What follows is a series of six texts that “trace a trajectory that culminates in positive affirmation and a celebration of hope, perseverance, commitment, and community. The music aspires to honor that trajectory.”
Mackey says of Smith, a former colleague at Princeton University, “She knows how to make words sing.”
Born in 1956 to American parents stationed in Frankfurt, Germany, Mackey developed an early passion for blues-rock guitar that had him playing in northern California bands during his youth. The experience carried over into a number of his concert pieces, including two electric guitar concertos and numerous solo and chamber works. He continues to perform with his own band, Big Farm.
He now lives in Princeton with his family. His wife is composer Sarah Kirkland Snider. Mackey has been a professor of music at the university since 1985. In 2022, he also joined the faculty of the Curtis Institute of Music in Philadelphia.
Mackey’s orchestral music has been performed by the Boston Symphony, the Chicago Symphony, the Los Angeles Philharmonic, the San Francisco Symphony, the BBC Philharmonic, the Royal Concertgebouw Orchestra, the Sydney Symphony, the Tokyo Philharmonic, and the Chamber Orchestra of Philadelphia.
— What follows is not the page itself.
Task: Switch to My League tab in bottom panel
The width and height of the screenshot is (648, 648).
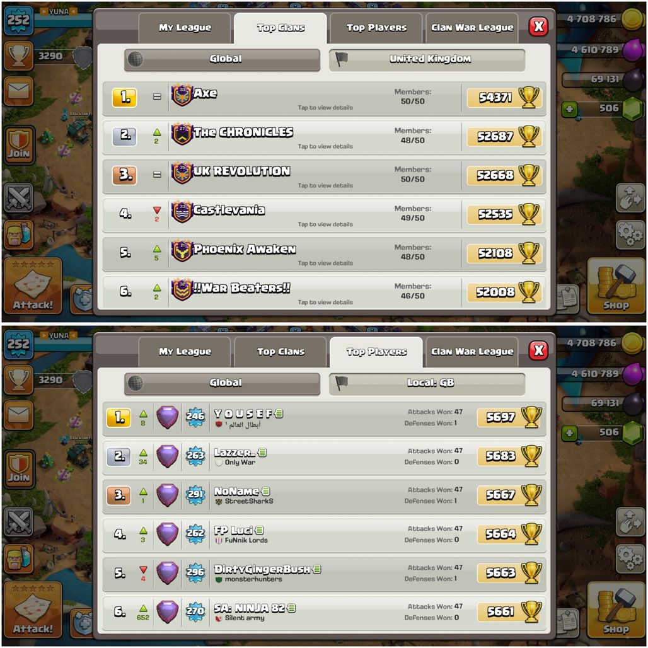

His album “Lonely Motel: Music from Slide,” featuring the ensemble eighth blackbird (all lower-case), vocalist Rinde Eckert, and Mackey himself on guitar, was nominated for four Grammy Awards, including that for Best Contemporary Composition. It was honored with a statuette in the category of Best Small Ensemble Performance.
Mackey has enjoyed a close relationship with the New Jersey Symphony, which over the years has commissioned or played a number of his works.
In addition, every summer, he serves as director of the orchestra’s Edward T. Cone Composition Institute, a program for which he mentors four emerging young composers (selected by application in February) for an intensive week that culminates in a public concert of their music, with the New Jersey Symphony performing under the baton of a recognized conductor. Past conductors have included JoAnn Falletta, Cristian Macelaru, and David Robertson. This year, Case Scaglione, chief conductor of the Wurttemberg Chamber Orchestra, will be on the podium, again at Richardson Auditorium, on July 15.
A world-class orchestra with local roots, the New Jersey Symphony Orchestra sprang from an ensemble of 19 string players performing under the direction of Philip James at the Montclair Art Museum in 1922.
In its early decades, the orchestra expanded its core repertoire, and its standards were such that it began to attract major instrumental soloists, including Pablo Casals, Percy Grainger, Mieczyslaw Horszowski, José Iturbi, Artur Schnabel, Joseph Szigeti, and Efrem Zimbalist. It also embraced music education and community engagement as essential components of its mission.
For much of its existence, the New Jersey Symphony led something of a nomadic existence, performing subscription concert series in venues across the state — currently in Newark, Red Bank, Morristown, New Brunswick, Princeton, and Englewood. Previously, the group also presented concert series at the War Memorial in Trenton and at the Paper Mill Playhouse in Millburn.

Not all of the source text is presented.